4 Financial Self-Care Tips for Women
When it comes to financial management, women face unique challenges over their male counterparts. Less than a quarter of the adult female population feel they received sufficient preparation from their parents concerning financial matters. This lack of preparation has left many women struggling to handle their financial future. Women need to take control of their financial independence. Below are a few tips to help get you started.

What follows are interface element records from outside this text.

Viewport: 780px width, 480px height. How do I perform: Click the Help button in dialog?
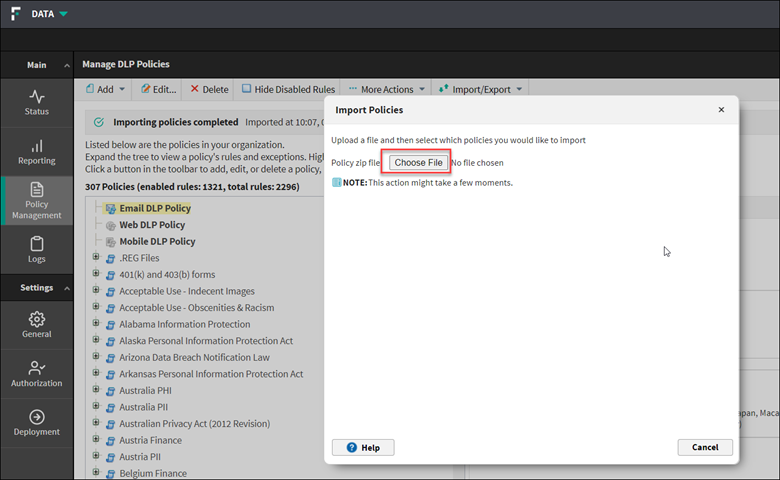362,447
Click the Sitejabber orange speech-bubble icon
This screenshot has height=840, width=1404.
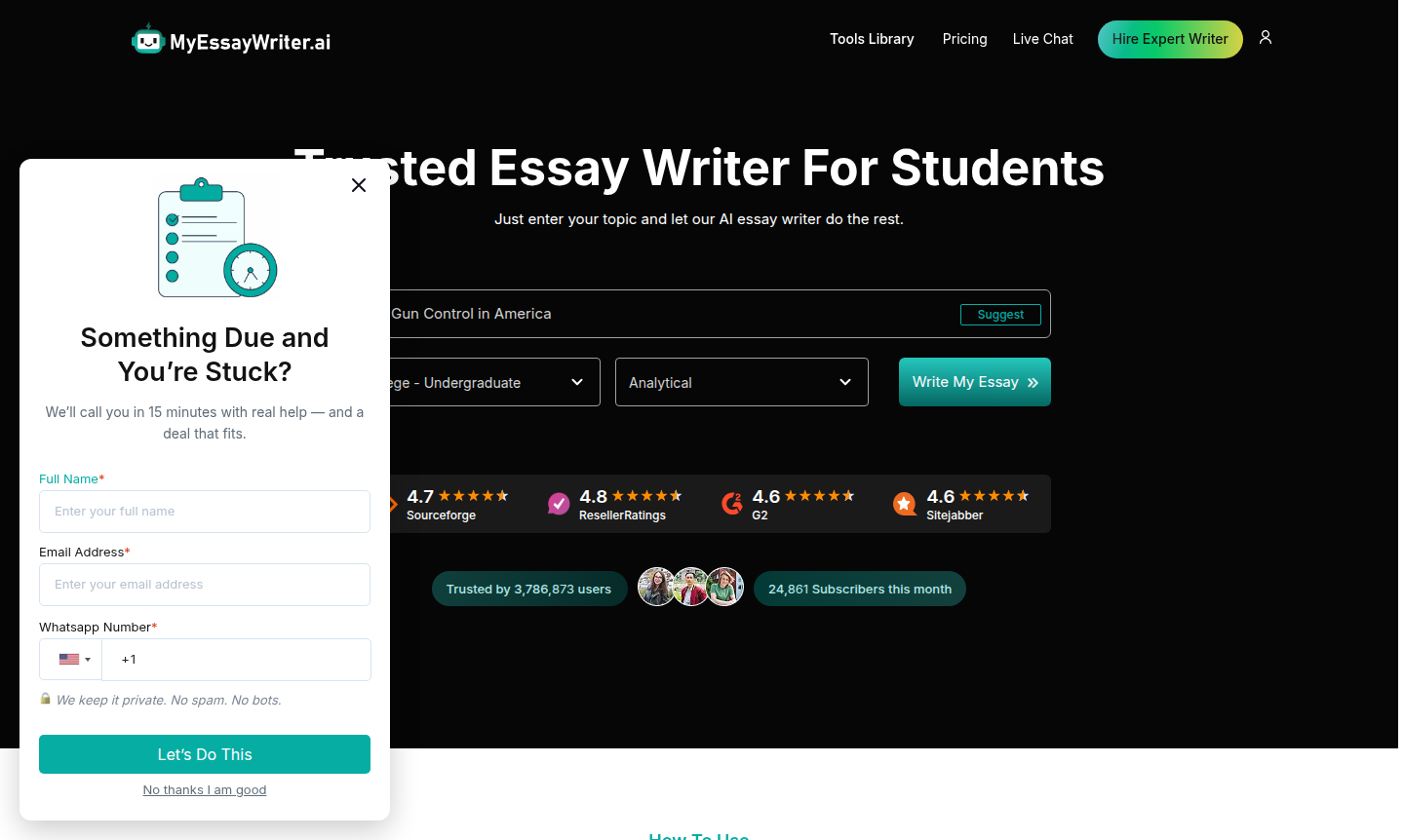click(x=904, y=504)
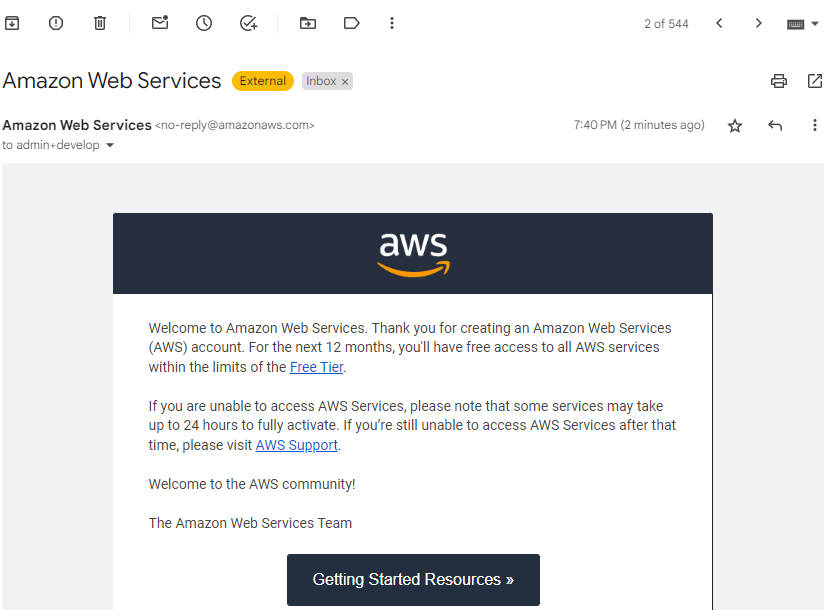
Task: Report this email as spam
Action: [x=56, y=23]
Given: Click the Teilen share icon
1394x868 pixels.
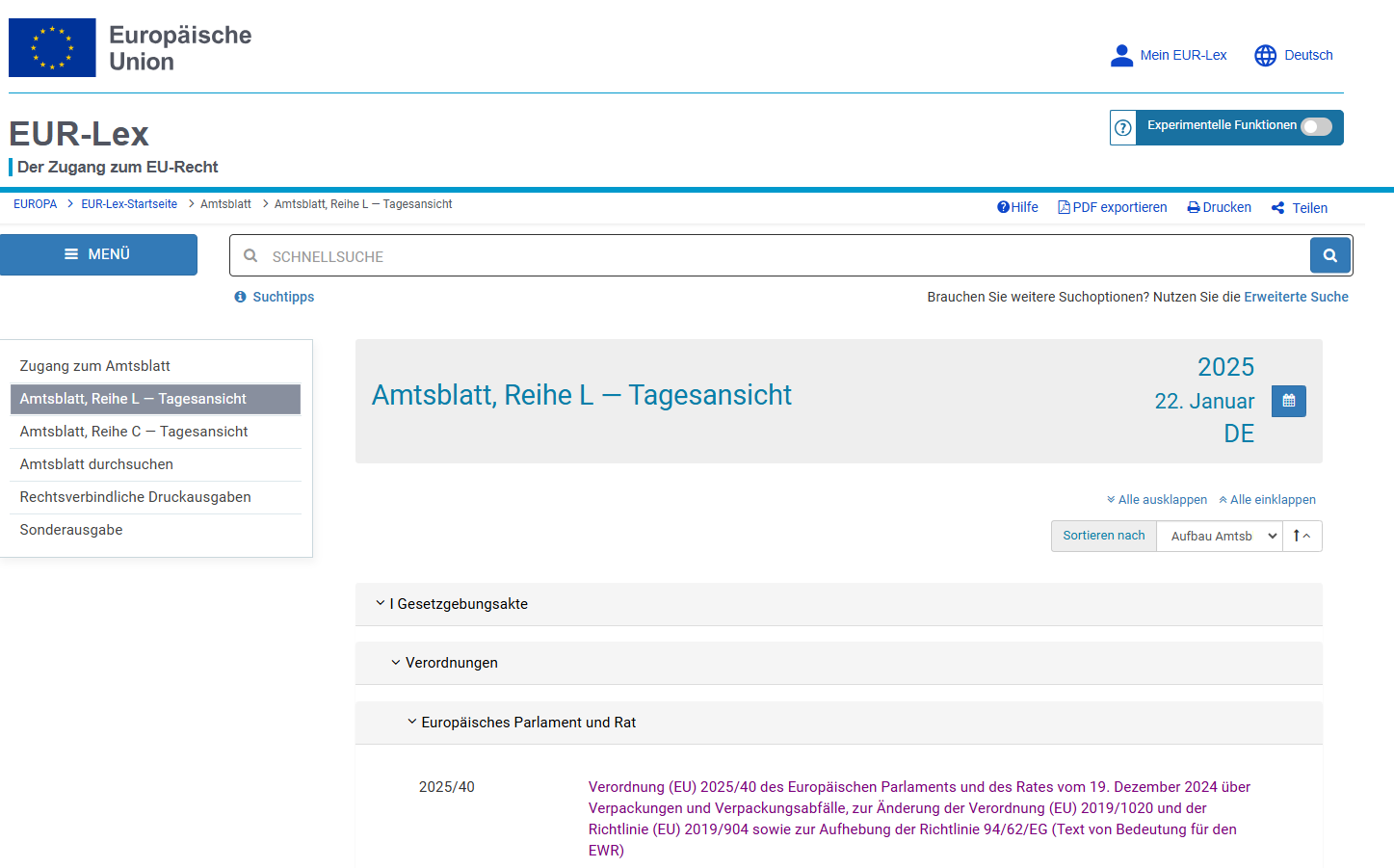Looking at the screenshot, I should (x=1277, y=208).
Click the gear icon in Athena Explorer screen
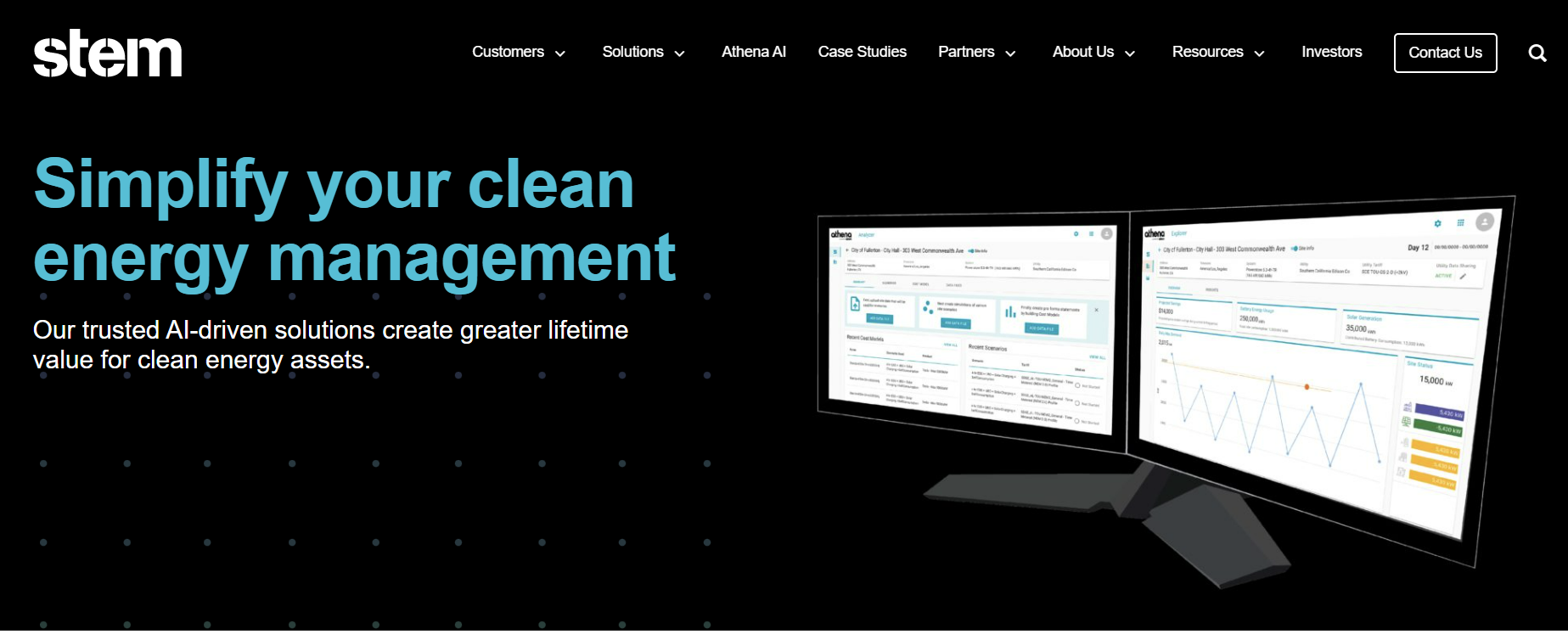The image size is (1568, 634). point(1437,224)
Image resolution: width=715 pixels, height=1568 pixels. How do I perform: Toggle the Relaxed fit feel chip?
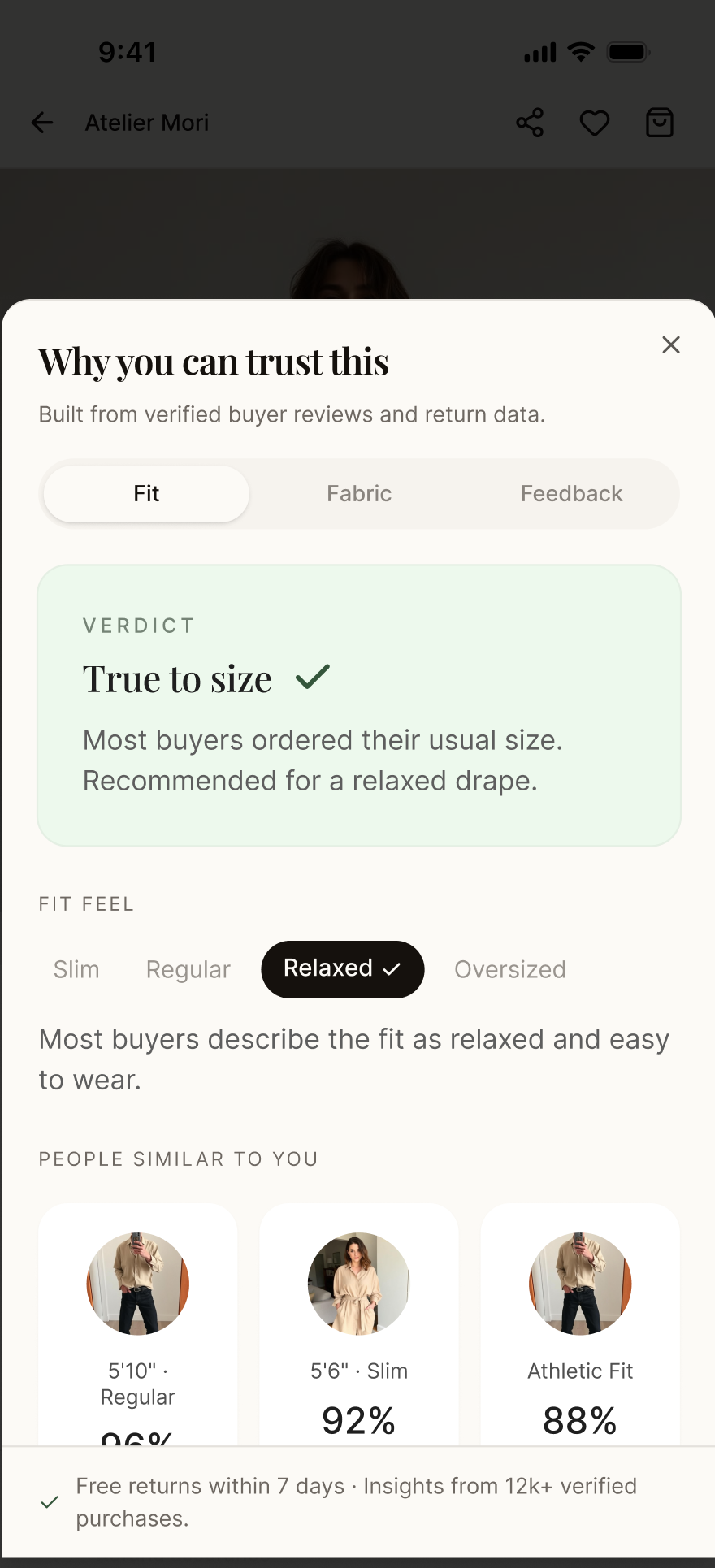343,969
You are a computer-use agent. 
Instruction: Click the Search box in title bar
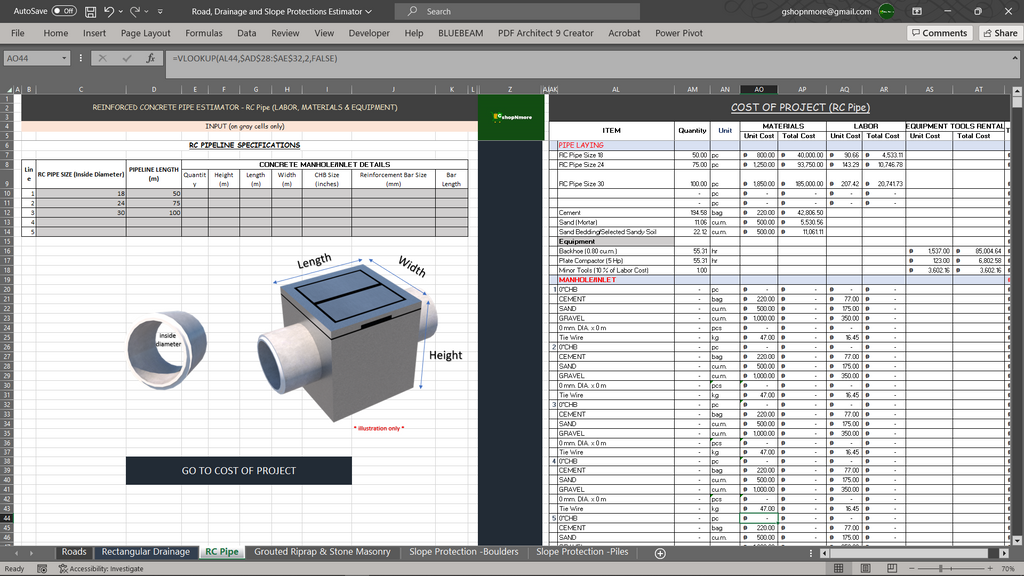(517, 11)

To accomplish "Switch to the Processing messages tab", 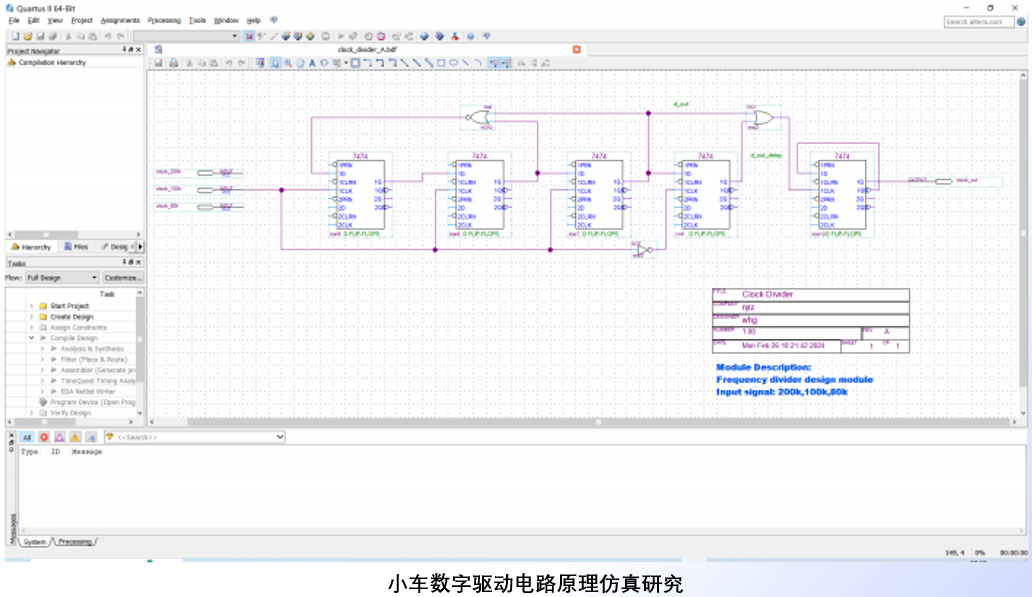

1. Make Budgeting a Priority
Creating a budget will allow you to track your spending habits, determine if you have income shortfalls, and allow you to save for your future financial goals. Even a simple budget will help you to get and stay on track. Calculate your monthly expenses, including the amount of money you want to save each month, and subtract it from your monthly net income. If there is a shortfall, you may need to cut expenses or find ways to supplement your income.2
2. Prioritize Investing
Investments are a great way to set up another income source and an excellent vehicle for growing savings. Investments can help to combat inflation and may provide you with consistent dividends that are a great supplement to your income. Investing is a great way to increase wealth if you appropriately evaluate your risks and investing goals before making the jump. For some people, short-term investments are the ideal vehicle, while others may want to grow money for retirement through long-term investments.1
3. Be Prepared for the Unexpected
Significant expenses happen when you least suspect them. Without an emergency fund, those unexpected expenses will quickly derail your budget and eat into savings. Make funding your emergency savings part of your budget. When you have to pull money out of it, replace it. If possible, put aside three to six months of expenses in the emergency fund. This will help you through significant issues such as job loss or medical leave.1
4. Plan for Retirement Early
The earlier you begin to save for retirement, the longer those investments have to grow. On top of that, women will live an average of six to eight years longer than men. This means that your retirement money will have to last longer. If you have an employer match for your 401k, try to max out your contributions up to the maximum match. You also may want to look at other retirement options, such as Roth IRAs.2
With many women making less than men and relying on retirement funds longer, it is critical to learn how to plan for their financial future. Women may find more struggles on the road to financial independence. Yet by improving their financial literacy and focusing on saving and investing, they will be starting down the path to a brighter financial future.